Social niche breadth

To determine the niche breadth of the identified ASVs within the dataset, we used the SNB metric, as described by Miejenfeldt et al. (2023). SNB quantifies the diversity of ecological interactions that a microbial taxon engages in by analysing co-occurrence patterns across samples. First, the taxonomic profiles were rarefied to equal sequencing depths to avoid bias from differential sequencing coverage. The rarefied data were then formatted and processed using the calculate_SNB.py script from the SNB analysis toolkit (https://github.com/MGXlab/social_niche_breadth_SNB). SNB scores for each ASV were calculated based on their co-occurrence with other taxa, reflecting the range of ecological networks an ASV interacts with, where higher scores indicate a more generalist strategy and lower scores reflect specialization. For each sample, a weighted mean SNB score was computed by combining the SNB scores of all ASVs present, weighted individually by their abundance (count), to provide an overall measure of the sample's community niche breadth. This approach was used to assess how environmental factors influence microbial generalization or specialization across samples.
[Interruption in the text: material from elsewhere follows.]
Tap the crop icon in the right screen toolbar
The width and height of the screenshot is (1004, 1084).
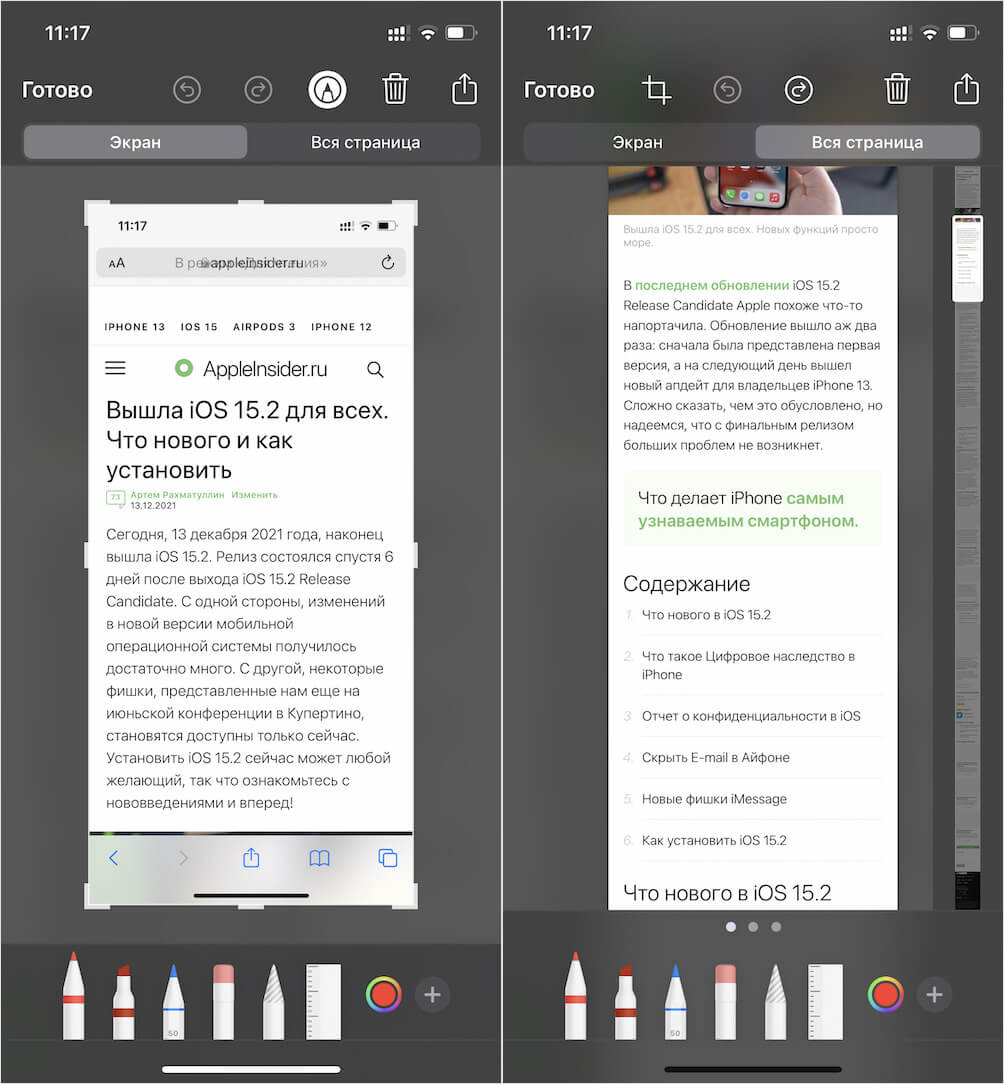(656, 90)
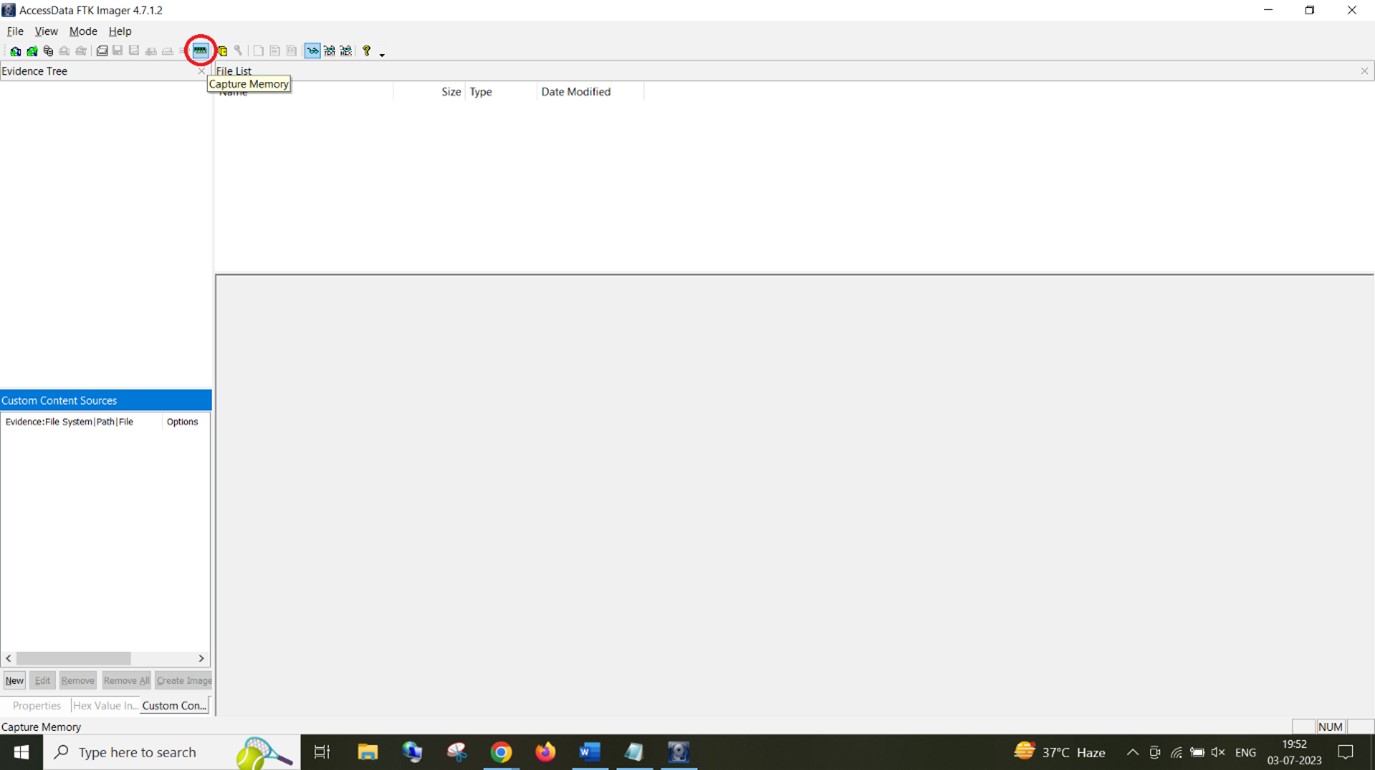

Phylogenetic and PhyloFactor analysis

For phylogenetic analysis, we generated a multiFasta file from the ASV table produced by the DADA2 pipeline. We utilized the DECIPHER package in R to align the DNA sequences. Following alignment, we constructed a Neighbor-Joining tree based on a distance matrix calculated from the aligned sequences using the maximum likelihood (ML) method, employing the general time reversible model for optimization. The resulting optimized ML tree served as the basis for subsequent phylogenetic analyses, including downstream PhyloFactor analysis (Washburne et al. 2017). This analysis incorporated taxonomic data, which were combined into a single column (lineage), along with the ASV abundances and associated metadata. To further evaluate potential biases in the estimated SNB across different lineages, including dominant and rare taxa, we assessed phylogenetic signals within the dataset. Specifically, we estimated Blomberg's K and Pagel's Lambda using phylogenetic generalized least squares regression for statistical inference (see Code availability).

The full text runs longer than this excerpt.